It's the Socionics subforum, so I have no idea why did you write about MBTI types. You can't use the cognitive functions approach since INFP and INFp differ in that aspect. INFj is the Fi+Ne type in Socionics, not INFp.

There are plenty of threads about compatibility between MBTI types, anyway.

Also, if you know about a Socionics theory where INFp uses Fi and Ne, not Fe and Ni, enlighten me please.


----------



## renna (Jan 28, 2011)

@aconite, why are you being so confrontational about this? Even you in your first post to the OP you asked "socionics or MBTI?" Whats Honestly man, I noticed this question from the homepage of PerC - I DID NOT go into 'Socionics' section to answer this. I saw the title of this thread and clicked it. 

Don't get confrontational with me for sharing my opinion with the OP (which was not intended for you btw). The original poster wanted opinions and feedback - ok yes tech you are correct, my answer had nothing to do with Socionics (frankly I don believe in the merits of it) but there is NOTHING wrong with bringing more ideas/options to the table. Wouldn't an Ne user like yourself not agree to that? Or do you not believe in cognitive functions either because you soley believe in Socionics? Please do us a favor and stop being confrontational, it would make your life and everyone else's easier. You can believe in anything you wan and that is your right, but no matte what your type is, you can share your thoughts and objections a smoother And in a less harsh way.


----------



## 2GiveMyHeart2 (Jan 2, 2012)

As an NF female personally...no NT dude for me, bro.

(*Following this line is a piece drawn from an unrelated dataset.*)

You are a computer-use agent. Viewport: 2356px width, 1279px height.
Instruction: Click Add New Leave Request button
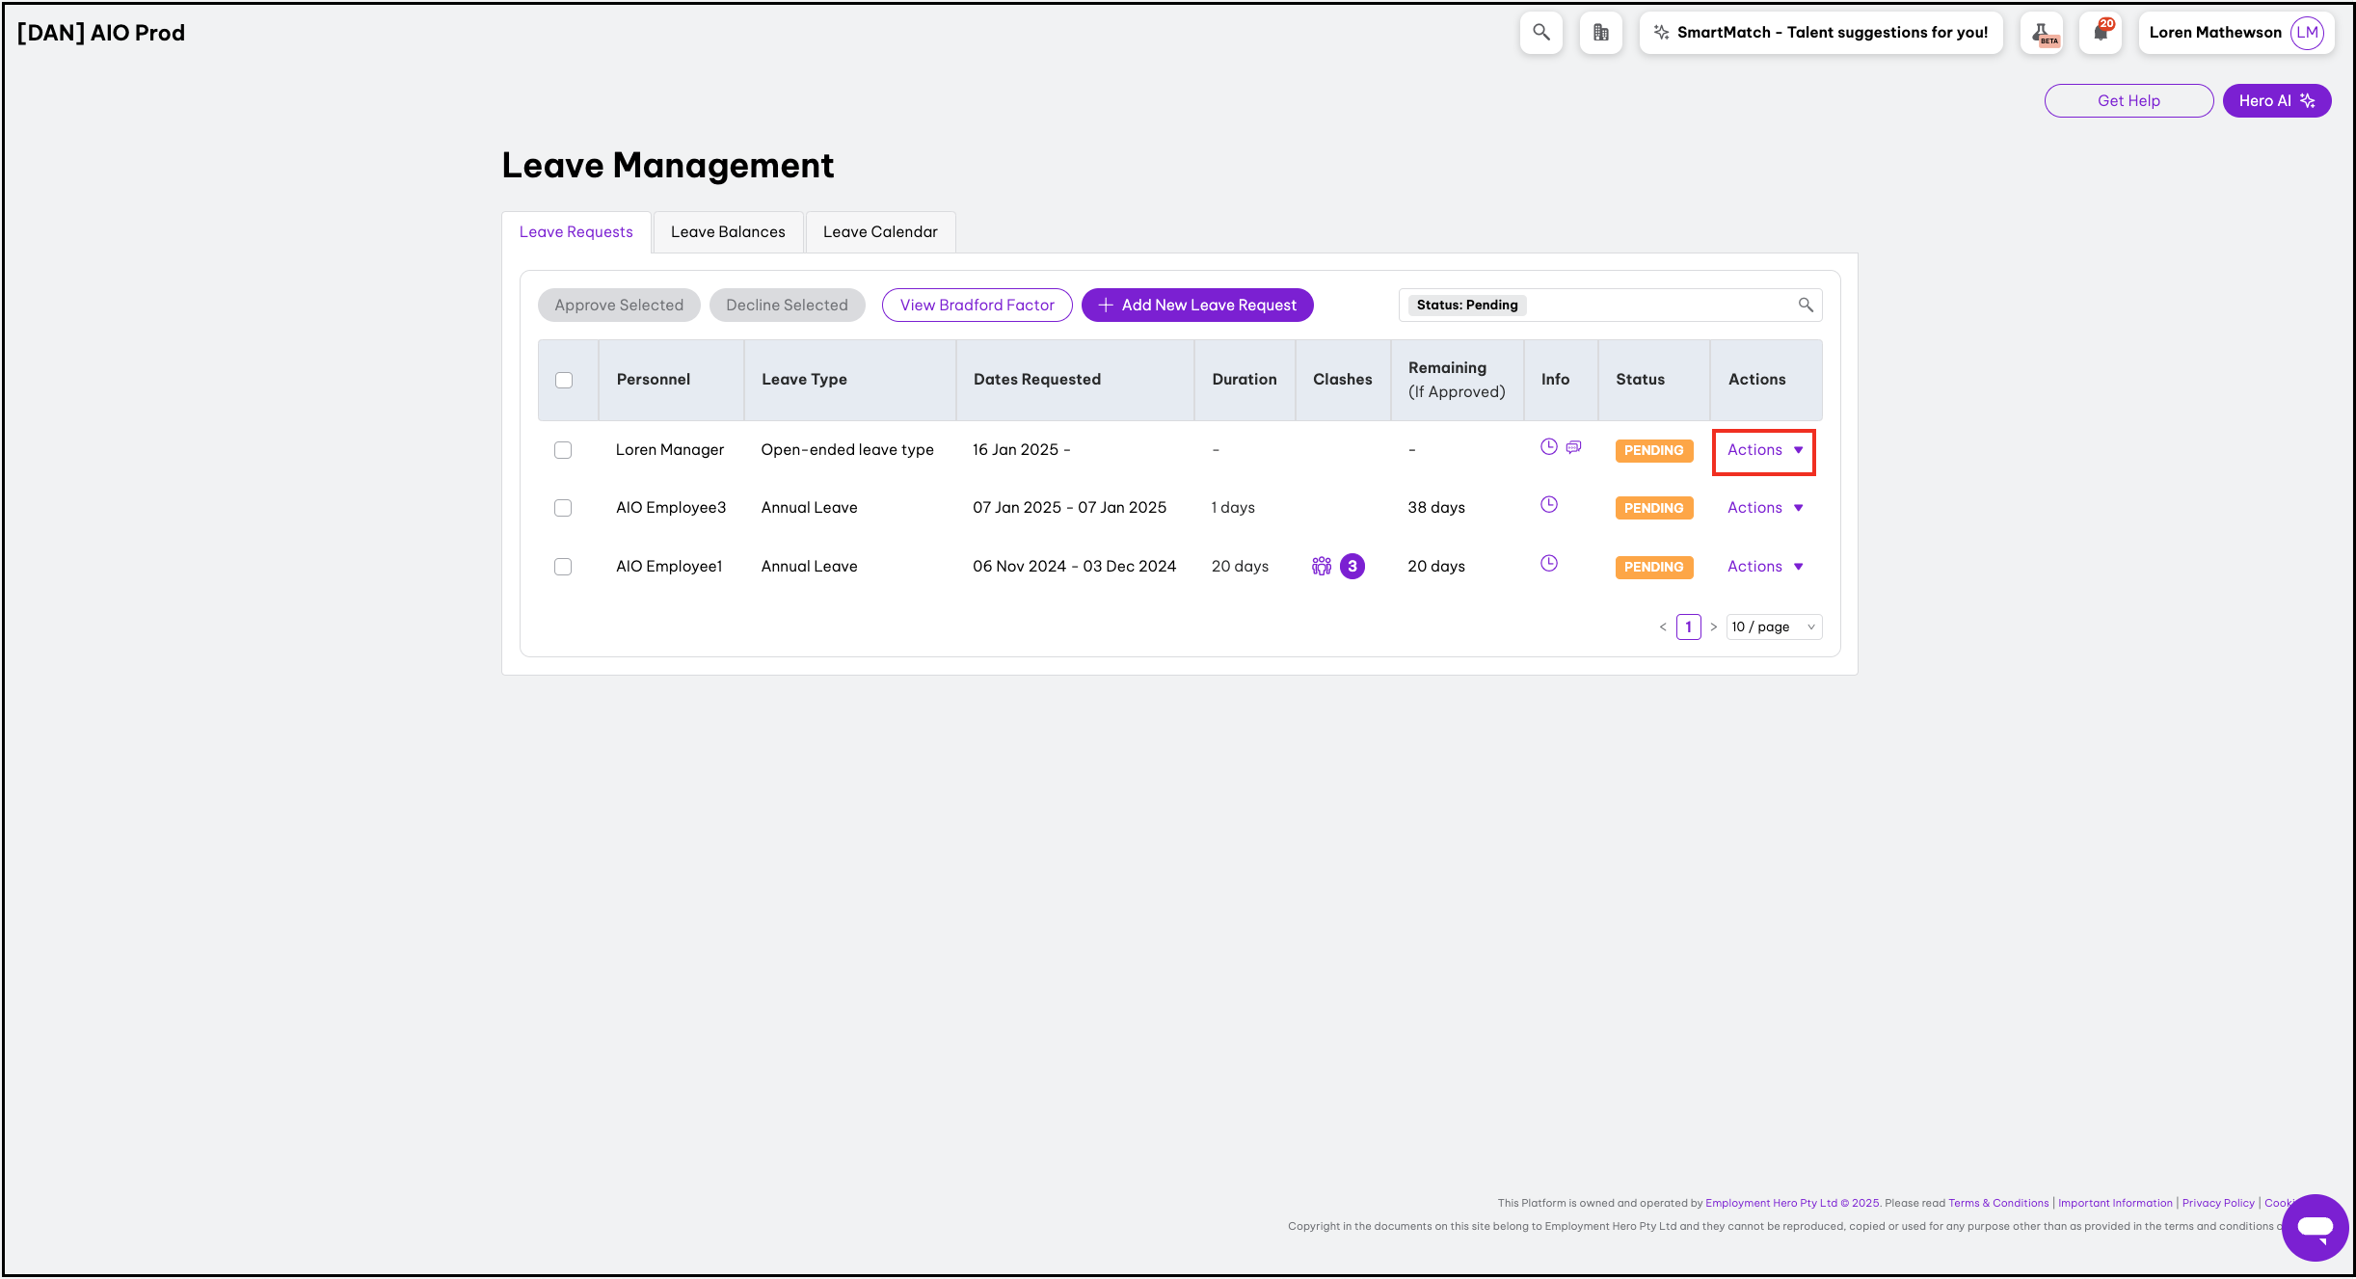(x=1196, y=306)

Too insensitive


----------



## aconite (Mar 26, 2012)

renna said:


> @_aconite_, why are you being so confrontational about this? Even you in your first post to the OP you asked "socionics or MBTI?"


How is asking for clarification confrontational?



renna said:


> Whats Honestly man, I noticed this question from the homepage of PerC - I DID NOT go into 'Socionics' section to answer this. I saw the title of this thread and clicked it.


Why didn't you admit it as soon as I asked, then?



renna said:


> Don't get confrontational with me for sharing my opinion with the OP (which was not intended for you btw).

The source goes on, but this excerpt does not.